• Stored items
━━━━━━━━━━

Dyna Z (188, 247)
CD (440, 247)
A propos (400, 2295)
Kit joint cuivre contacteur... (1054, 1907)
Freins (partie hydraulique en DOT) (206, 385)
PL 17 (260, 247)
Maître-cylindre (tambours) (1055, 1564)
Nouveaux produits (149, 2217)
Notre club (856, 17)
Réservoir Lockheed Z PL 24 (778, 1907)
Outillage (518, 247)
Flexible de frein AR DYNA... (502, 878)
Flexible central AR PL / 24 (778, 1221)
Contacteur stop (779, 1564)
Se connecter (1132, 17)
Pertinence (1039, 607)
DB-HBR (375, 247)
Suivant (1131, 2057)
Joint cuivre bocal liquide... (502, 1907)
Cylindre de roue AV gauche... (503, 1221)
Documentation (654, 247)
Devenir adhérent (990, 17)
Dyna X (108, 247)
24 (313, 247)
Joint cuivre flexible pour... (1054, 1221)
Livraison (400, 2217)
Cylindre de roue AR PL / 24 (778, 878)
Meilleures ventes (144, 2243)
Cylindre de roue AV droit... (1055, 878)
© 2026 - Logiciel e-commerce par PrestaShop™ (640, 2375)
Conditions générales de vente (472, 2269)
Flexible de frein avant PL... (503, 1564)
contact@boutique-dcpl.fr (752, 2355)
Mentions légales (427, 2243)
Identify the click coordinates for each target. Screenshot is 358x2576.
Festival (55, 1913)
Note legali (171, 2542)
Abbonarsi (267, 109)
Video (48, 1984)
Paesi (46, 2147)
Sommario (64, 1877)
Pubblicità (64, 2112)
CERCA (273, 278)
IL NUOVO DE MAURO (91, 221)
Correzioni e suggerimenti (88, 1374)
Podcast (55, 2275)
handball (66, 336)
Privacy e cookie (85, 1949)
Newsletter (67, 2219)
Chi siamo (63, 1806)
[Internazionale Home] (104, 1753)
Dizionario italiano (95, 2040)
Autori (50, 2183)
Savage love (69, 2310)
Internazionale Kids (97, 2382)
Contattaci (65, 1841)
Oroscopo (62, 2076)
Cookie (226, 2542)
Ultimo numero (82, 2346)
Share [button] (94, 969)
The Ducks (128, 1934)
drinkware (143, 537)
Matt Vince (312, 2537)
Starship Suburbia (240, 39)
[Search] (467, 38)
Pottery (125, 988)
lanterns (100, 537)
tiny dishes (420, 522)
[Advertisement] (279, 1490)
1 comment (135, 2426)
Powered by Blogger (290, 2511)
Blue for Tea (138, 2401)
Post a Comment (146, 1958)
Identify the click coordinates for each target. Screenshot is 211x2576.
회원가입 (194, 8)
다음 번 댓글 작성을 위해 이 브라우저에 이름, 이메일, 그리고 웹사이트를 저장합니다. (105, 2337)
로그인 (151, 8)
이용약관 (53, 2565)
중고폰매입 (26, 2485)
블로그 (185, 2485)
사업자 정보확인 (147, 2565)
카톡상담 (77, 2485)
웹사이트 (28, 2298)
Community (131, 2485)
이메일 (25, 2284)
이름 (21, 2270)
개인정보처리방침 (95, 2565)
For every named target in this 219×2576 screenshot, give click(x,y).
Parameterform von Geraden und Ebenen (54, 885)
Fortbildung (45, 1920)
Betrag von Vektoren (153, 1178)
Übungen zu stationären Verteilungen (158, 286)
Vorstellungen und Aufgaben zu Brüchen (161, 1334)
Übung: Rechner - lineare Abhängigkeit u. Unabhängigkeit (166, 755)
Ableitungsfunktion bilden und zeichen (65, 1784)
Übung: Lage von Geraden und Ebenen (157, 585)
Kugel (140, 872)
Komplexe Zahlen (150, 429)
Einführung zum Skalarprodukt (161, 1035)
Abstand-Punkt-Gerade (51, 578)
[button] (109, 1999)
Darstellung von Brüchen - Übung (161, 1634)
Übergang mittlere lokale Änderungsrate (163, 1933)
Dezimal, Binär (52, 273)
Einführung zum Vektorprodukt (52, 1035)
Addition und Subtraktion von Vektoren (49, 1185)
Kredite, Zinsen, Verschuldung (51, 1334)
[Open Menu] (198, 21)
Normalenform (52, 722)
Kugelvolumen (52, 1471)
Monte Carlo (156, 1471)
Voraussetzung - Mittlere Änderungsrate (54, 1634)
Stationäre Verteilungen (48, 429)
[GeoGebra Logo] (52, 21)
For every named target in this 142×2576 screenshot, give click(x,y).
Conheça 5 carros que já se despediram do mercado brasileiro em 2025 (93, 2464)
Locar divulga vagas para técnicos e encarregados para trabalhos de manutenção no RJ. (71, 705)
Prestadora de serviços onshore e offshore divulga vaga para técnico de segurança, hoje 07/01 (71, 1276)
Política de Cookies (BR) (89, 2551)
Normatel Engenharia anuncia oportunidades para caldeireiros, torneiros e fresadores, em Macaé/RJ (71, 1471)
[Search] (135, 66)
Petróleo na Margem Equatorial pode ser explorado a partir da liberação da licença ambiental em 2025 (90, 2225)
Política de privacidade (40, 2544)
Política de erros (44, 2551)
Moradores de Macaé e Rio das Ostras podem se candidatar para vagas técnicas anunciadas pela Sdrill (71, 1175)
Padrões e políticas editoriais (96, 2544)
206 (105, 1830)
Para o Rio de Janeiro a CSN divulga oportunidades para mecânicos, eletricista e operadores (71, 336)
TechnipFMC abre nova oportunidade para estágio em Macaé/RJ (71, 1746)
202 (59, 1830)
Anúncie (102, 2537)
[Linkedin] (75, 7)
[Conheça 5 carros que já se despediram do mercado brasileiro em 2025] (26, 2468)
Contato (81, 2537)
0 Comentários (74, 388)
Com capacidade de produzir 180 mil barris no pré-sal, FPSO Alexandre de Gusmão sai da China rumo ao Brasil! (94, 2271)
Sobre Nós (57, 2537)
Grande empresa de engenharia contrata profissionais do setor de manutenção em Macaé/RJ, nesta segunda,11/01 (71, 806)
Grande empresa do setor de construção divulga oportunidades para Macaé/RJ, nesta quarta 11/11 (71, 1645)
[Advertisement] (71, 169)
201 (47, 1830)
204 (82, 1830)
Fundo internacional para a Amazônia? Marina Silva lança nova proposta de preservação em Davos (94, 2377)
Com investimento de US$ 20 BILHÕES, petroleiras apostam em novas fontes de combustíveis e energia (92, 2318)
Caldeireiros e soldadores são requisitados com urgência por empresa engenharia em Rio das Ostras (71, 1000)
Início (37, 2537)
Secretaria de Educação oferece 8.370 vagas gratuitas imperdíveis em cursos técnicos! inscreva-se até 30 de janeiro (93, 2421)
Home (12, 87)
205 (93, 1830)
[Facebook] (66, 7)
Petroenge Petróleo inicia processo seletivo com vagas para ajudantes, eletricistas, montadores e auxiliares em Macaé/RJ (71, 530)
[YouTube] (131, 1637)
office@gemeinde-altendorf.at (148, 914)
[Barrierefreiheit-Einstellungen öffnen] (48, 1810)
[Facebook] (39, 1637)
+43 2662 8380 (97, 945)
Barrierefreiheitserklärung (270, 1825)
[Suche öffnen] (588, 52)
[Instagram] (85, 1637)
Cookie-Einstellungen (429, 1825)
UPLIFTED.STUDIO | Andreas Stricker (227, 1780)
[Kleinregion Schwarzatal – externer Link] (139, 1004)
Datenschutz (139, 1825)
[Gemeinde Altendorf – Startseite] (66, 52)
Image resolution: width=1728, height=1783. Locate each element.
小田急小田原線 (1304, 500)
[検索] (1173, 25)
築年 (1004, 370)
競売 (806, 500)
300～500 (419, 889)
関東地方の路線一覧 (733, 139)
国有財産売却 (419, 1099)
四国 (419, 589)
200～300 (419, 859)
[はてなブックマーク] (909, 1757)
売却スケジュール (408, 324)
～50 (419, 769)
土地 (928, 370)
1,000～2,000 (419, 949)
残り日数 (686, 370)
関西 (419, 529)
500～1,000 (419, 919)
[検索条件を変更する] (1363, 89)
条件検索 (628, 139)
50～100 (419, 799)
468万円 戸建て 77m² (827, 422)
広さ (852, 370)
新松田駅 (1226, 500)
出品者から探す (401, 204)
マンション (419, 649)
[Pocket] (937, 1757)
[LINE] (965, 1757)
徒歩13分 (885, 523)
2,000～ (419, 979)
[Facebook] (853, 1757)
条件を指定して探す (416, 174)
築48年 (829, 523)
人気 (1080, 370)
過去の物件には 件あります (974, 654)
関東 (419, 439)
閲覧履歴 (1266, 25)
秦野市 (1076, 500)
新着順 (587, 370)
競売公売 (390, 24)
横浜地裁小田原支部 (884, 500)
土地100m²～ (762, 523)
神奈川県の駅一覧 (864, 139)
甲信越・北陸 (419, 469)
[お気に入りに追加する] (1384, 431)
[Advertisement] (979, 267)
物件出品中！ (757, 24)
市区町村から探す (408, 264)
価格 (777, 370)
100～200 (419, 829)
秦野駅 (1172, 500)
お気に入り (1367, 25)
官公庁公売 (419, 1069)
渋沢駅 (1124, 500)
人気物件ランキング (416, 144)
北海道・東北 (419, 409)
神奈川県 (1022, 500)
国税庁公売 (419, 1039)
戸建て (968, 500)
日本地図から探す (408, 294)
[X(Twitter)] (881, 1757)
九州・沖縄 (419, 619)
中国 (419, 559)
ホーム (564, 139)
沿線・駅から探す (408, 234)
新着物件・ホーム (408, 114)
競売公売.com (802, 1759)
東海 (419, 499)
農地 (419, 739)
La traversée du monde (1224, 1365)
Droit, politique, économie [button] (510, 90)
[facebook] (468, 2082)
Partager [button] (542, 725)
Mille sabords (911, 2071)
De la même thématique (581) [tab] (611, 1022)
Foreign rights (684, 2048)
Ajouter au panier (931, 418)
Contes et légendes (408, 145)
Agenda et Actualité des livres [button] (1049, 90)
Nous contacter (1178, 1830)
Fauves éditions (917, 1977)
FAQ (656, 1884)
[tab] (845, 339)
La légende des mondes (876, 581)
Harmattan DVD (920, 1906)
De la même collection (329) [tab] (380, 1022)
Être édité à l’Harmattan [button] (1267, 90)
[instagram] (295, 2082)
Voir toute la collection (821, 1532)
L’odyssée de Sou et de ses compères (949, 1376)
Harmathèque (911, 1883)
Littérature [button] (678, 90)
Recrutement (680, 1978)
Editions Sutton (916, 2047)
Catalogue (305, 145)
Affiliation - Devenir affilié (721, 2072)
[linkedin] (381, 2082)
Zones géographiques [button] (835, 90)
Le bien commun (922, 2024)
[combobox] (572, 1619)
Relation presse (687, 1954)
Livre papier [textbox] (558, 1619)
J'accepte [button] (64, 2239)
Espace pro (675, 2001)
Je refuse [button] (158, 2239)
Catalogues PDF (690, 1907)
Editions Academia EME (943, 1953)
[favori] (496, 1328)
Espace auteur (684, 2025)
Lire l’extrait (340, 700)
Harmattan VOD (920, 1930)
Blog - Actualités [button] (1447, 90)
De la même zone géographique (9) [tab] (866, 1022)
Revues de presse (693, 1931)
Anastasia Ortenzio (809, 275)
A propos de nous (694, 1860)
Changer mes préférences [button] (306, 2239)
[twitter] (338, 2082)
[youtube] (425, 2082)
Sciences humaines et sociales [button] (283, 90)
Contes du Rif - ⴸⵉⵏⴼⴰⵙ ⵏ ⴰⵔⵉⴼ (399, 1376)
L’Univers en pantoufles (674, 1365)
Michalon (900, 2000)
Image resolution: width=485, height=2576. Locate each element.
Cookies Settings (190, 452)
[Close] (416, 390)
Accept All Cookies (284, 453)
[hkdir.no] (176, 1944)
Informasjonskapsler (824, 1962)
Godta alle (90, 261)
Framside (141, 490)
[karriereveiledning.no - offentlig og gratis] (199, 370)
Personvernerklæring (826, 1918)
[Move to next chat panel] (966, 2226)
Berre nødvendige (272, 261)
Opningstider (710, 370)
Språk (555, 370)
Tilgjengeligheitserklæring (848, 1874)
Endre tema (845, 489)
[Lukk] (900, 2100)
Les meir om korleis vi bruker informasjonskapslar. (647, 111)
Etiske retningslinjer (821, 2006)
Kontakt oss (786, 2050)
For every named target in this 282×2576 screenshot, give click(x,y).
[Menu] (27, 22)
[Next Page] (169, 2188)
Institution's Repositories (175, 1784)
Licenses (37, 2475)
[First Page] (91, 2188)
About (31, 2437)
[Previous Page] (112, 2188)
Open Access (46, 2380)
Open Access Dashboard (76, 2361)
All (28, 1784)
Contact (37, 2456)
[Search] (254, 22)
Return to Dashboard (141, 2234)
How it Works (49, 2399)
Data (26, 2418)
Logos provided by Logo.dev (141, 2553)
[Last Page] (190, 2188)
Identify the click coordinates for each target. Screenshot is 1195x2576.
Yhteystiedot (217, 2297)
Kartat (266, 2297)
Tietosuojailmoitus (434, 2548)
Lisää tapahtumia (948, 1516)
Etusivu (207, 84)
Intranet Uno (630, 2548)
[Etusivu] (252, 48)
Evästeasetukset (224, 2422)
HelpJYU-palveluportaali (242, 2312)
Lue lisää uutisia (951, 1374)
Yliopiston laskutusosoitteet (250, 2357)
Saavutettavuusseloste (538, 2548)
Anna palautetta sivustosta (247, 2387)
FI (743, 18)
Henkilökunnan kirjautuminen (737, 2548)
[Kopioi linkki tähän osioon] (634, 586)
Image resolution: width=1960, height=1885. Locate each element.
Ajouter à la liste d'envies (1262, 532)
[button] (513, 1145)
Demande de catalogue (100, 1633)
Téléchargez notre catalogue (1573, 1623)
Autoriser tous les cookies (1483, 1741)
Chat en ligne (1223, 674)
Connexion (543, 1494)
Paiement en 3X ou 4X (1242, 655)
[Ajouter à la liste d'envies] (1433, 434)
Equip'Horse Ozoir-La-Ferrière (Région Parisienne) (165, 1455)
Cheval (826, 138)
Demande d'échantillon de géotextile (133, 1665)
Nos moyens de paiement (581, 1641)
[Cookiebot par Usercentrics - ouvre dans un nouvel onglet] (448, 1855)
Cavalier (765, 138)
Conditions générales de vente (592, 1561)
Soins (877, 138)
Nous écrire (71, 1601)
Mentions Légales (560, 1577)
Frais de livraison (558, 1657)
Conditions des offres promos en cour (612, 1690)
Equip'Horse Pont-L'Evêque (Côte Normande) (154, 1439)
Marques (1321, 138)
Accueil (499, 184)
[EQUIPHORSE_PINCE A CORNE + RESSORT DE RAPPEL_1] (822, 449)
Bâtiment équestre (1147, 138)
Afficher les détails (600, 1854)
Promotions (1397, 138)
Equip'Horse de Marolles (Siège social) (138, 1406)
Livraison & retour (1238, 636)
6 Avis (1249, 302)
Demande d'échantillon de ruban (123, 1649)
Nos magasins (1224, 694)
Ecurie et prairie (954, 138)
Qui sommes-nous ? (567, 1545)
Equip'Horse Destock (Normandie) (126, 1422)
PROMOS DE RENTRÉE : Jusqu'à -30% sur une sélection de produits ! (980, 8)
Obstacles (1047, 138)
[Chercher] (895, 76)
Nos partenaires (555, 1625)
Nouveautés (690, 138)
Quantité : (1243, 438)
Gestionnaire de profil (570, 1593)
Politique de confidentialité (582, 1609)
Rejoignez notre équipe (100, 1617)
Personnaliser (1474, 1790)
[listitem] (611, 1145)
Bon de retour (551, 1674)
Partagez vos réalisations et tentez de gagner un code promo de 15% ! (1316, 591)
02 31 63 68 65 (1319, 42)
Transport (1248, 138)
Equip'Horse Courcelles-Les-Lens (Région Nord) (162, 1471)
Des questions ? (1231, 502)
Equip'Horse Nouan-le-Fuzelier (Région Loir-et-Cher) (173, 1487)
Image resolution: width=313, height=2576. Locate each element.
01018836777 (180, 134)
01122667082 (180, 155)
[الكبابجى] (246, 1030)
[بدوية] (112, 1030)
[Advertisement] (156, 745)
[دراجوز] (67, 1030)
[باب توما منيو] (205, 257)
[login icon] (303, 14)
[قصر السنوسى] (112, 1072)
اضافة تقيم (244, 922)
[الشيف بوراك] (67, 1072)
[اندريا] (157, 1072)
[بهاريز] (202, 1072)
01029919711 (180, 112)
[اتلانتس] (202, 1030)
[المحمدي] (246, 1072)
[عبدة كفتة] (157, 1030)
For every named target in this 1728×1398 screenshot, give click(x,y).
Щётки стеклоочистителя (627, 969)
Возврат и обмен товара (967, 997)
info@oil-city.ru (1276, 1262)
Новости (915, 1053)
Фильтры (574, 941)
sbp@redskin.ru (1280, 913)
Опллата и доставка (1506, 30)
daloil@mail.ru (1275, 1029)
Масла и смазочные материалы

━━━━━━━━━━

• Assignment
Beginning at the top of the data, please return every line until and including the line containing "Flexible central AR PL / 24 (778, 1221)", copied exactly, and nothing past it.

• Response below
Dyna Z (188, 247)
CD (440, 247)
A propos (400, 2295)
Kit joint cuivre contacteur... (1054, 1907)
Freins (partie hydraulique en DOT) (206, 385)
PL 17 (260, 247)
Maître-cylindre (tambours) (1055, 1564)
Nouveaux produits (149, 2217)
Notre club (856, 17)
Réservoir Lockheed Z PL 24 (778, 1907)
Outillage (518, 247)
Flexible de frein AR DYNA... (502, 878)
Flexible central AR PL / 24 (778, 1221)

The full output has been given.